Work request: Two lines mark the range in the entries below: the one holding "Go to the JOB sub-tab" and the one holding "The height and". Set down those two and all lines between them, exactly.

Stored items:
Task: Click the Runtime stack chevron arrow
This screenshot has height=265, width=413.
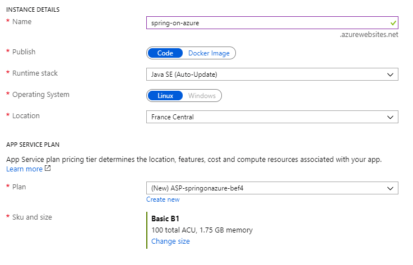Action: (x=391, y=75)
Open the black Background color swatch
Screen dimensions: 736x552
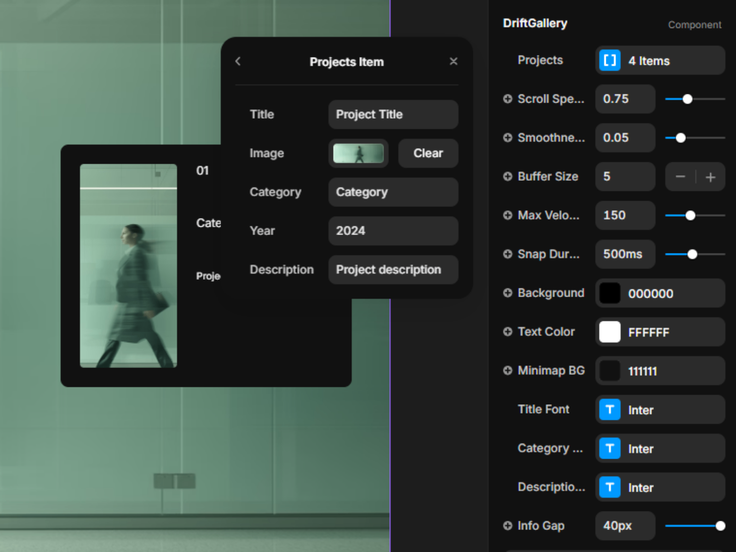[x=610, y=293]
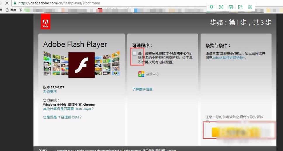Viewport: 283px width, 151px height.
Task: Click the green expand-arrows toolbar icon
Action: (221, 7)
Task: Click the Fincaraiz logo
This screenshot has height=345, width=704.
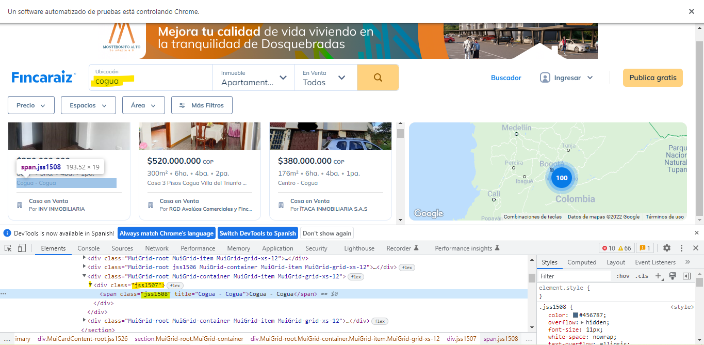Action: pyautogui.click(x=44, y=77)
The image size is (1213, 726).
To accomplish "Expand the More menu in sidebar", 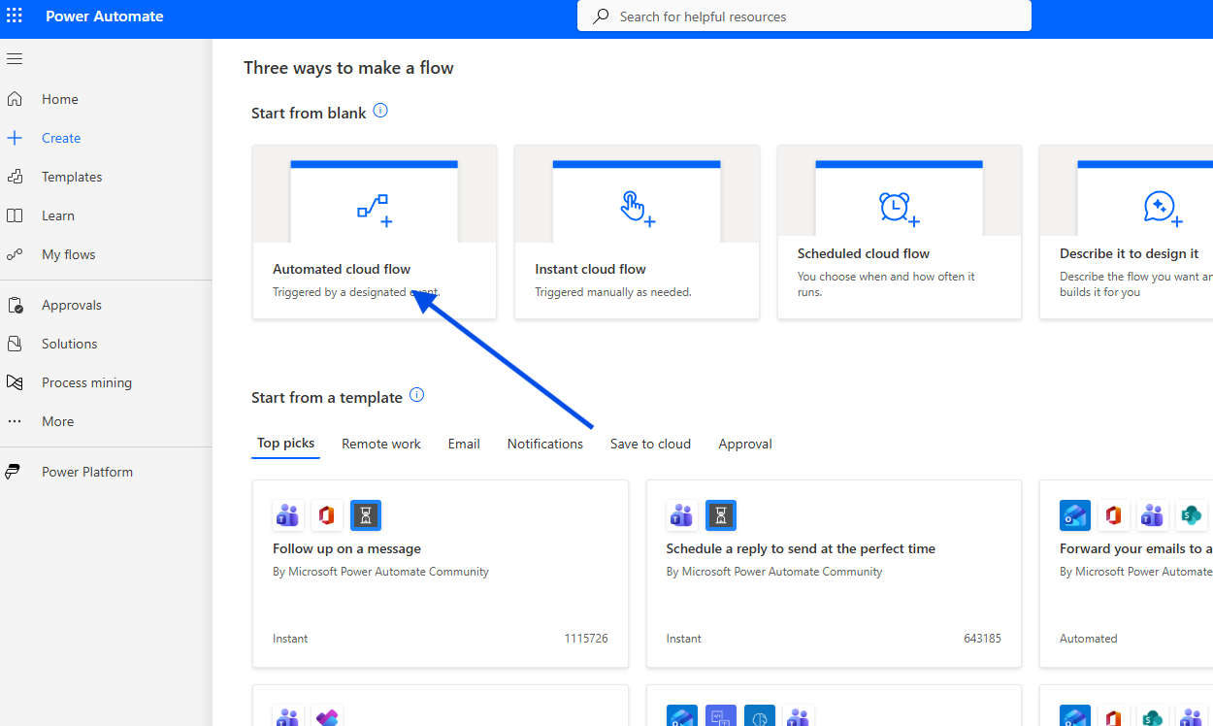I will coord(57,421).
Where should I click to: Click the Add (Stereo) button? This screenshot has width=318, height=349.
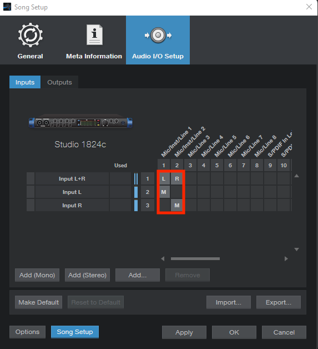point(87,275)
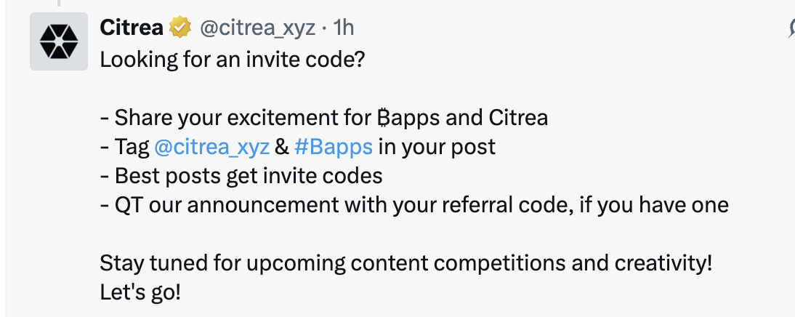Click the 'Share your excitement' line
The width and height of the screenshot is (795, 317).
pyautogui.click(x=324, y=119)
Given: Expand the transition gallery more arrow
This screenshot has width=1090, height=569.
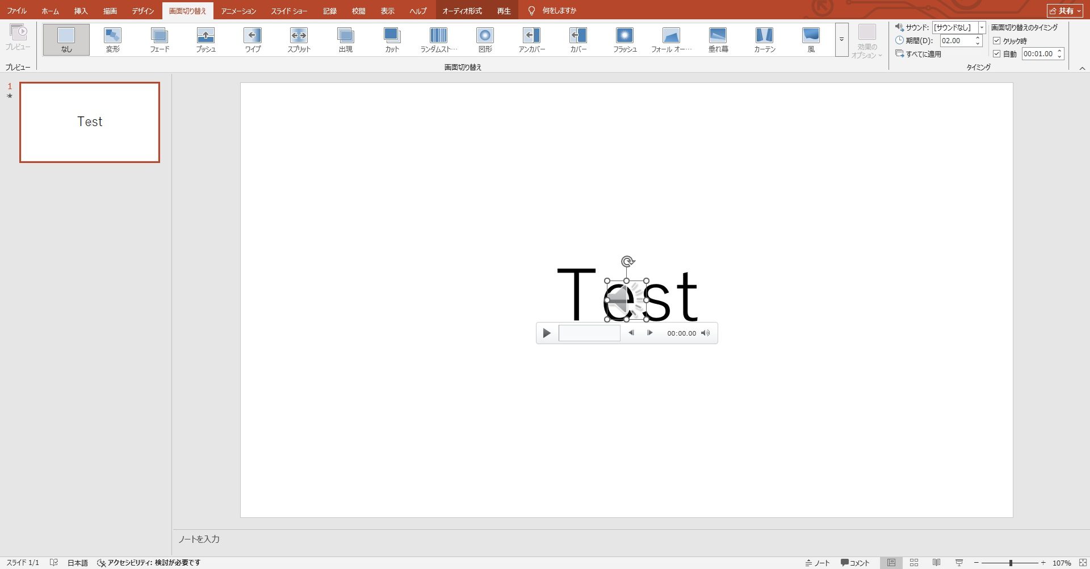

--

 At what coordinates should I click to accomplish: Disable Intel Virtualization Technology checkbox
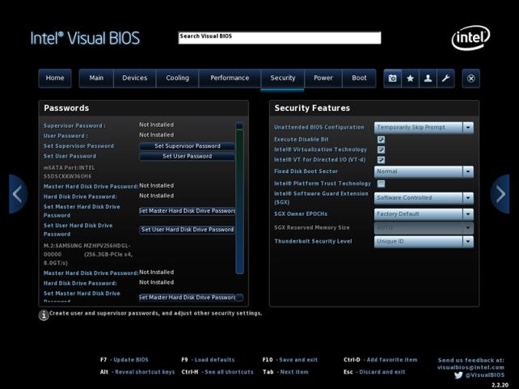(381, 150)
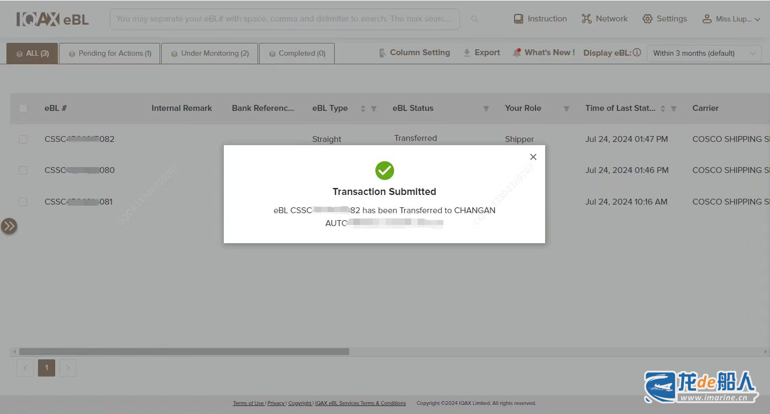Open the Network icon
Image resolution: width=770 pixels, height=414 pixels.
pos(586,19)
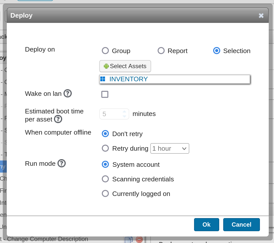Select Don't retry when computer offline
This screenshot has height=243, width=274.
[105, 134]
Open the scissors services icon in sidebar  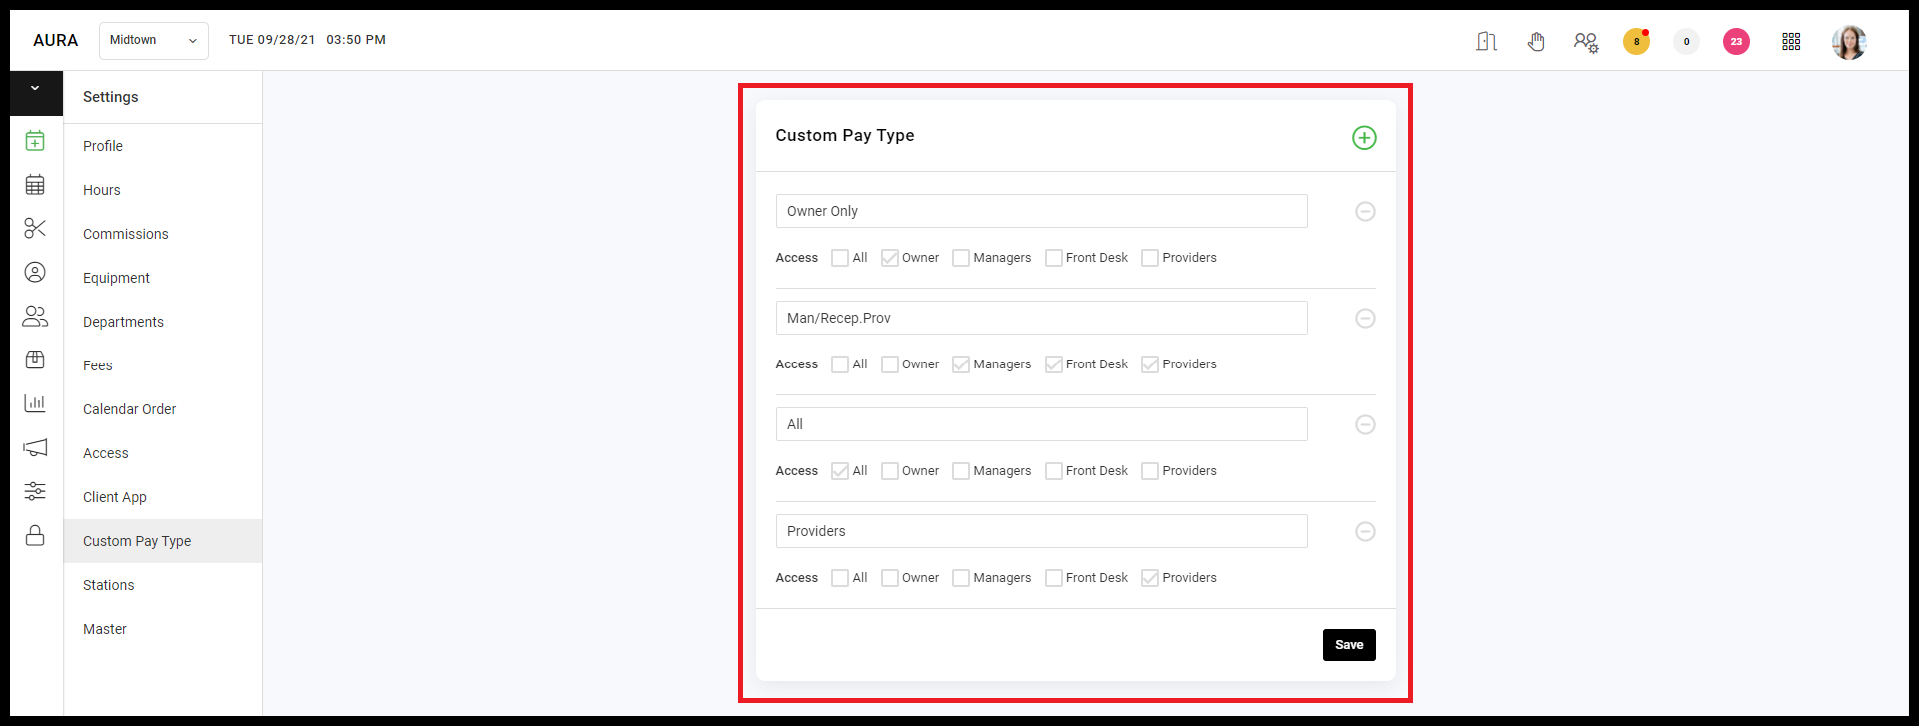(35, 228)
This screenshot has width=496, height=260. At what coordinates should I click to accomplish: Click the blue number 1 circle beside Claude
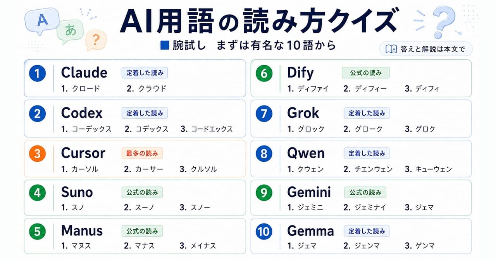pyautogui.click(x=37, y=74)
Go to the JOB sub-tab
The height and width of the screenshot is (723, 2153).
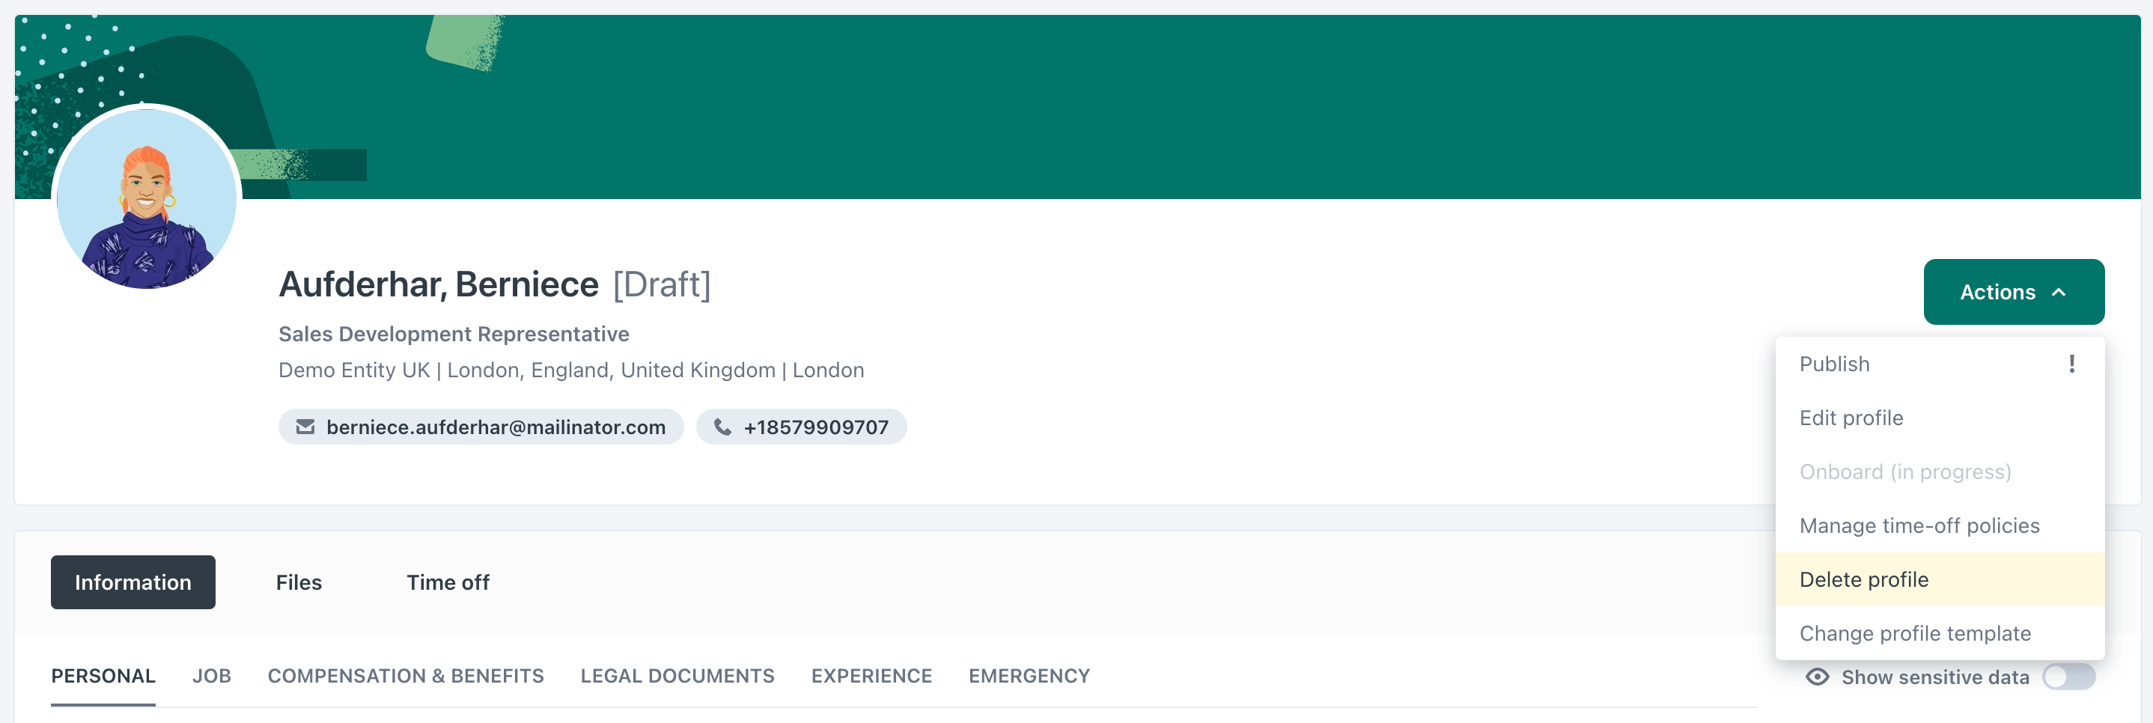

Exercise solution:
Go to the JOB sub-tab
The height and width of the screenshot is (723, 2153).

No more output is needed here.